TASK DIRECTIONS:
Each line from the one containing "Given: Click the Agent" through the last line of the records below is to be repeated as written, with nothing added.

[Stored data entries]

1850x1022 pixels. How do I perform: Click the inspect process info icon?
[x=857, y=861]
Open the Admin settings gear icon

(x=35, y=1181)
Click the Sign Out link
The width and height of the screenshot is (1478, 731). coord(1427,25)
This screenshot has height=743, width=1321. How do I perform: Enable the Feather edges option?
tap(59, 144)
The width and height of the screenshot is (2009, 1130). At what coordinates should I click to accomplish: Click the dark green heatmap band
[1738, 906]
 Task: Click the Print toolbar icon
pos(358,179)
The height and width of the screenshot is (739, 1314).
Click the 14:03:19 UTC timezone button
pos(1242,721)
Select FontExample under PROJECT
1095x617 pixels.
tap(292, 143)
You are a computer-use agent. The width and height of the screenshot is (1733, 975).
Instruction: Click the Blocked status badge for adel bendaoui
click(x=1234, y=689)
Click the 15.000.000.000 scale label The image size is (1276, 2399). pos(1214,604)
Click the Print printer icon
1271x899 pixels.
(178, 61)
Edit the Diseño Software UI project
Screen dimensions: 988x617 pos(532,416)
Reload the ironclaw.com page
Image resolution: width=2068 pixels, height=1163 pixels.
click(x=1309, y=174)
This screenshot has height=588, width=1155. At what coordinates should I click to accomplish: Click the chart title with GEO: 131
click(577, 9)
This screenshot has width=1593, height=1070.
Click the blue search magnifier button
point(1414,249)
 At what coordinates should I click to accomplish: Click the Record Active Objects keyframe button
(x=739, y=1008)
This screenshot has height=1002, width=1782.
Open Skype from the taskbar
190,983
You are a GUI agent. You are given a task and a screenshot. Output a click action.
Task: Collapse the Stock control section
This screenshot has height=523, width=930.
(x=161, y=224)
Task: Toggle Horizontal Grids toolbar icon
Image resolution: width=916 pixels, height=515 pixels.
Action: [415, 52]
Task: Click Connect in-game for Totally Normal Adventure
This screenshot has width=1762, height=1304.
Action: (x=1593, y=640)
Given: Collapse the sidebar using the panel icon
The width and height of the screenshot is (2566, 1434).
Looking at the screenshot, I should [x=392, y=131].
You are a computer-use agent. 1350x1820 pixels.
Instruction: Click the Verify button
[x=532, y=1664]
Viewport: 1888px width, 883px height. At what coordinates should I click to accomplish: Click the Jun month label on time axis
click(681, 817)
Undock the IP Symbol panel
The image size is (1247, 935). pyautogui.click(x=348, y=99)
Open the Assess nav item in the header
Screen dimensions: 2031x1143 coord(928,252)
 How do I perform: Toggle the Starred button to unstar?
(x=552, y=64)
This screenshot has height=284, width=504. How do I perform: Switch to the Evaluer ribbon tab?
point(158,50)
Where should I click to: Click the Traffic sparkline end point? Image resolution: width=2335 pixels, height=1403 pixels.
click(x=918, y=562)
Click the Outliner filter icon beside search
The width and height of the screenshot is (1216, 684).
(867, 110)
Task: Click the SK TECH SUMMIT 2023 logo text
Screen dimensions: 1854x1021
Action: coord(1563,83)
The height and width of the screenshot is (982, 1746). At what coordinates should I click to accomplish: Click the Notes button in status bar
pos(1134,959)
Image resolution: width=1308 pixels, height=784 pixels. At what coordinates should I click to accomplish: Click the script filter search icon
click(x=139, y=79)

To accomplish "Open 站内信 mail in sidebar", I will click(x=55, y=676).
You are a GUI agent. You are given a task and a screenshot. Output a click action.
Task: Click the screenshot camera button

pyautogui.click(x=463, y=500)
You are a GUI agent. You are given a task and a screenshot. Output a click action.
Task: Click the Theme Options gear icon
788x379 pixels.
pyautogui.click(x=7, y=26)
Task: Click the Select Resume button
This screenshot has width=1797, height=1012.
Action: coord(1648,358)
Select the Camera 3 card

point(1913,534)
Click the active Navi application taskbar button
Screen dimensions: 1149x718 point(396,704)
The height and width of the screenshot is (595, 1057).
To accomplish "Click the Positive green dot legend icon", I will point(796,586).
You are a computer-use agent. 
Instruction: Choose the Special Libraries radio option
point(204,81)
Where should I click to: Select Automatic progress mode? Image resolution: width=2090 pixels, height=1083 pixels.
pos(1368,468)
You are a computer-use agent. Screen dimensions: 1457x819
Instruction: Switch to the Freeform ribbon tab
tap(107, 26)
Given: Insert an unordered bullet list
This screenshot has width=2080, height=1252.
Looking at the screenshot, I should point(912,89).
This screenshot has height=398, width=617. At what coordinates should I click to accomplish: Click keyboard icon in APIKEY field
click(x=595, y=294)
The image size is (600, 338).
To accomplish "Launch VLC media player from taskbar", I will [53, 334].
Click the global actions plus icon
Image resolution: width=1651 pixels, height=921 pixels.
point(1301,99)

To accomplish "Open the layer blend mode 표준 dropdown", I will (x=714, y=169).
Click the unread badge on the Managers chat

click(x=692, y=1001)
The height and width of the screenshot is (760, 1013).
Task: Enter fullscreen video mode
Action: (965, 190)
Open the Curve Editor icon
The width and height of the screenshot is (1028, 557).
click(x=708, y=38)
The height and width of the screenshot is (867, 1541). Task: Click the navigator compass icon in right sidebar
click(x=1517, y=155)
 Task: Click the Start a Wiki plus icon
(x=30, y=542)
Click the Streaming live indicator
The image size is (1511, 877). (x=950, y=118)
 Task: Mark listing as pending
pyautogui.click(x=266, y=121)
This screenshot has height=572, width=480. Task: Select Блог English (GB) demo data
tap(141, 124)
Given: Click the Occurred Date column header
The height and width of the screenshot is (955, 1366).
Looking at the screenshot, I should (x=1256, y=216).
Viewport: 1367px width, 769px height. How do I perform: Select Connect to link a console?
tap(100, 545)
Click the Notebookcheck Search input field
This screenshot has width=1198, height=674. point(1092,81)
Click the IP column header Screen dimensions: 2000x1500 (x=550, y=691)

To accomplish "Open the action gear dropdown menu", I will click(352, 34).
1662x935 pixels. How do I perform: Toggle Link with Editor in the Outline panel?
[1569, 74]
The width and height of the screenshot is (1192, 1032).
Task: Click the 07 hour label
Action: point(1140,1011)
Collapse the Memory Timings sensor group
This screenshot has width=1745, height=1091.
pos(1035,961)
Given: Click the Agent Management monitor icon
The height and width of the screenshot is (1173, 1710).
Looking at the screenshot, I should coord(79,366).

SOLUTION BELOW:
Given: Click the Agent Management monitor icon
The height and width of the screenshot is (1173, 1710).
Looking at the screenshot, I should coord(79,366).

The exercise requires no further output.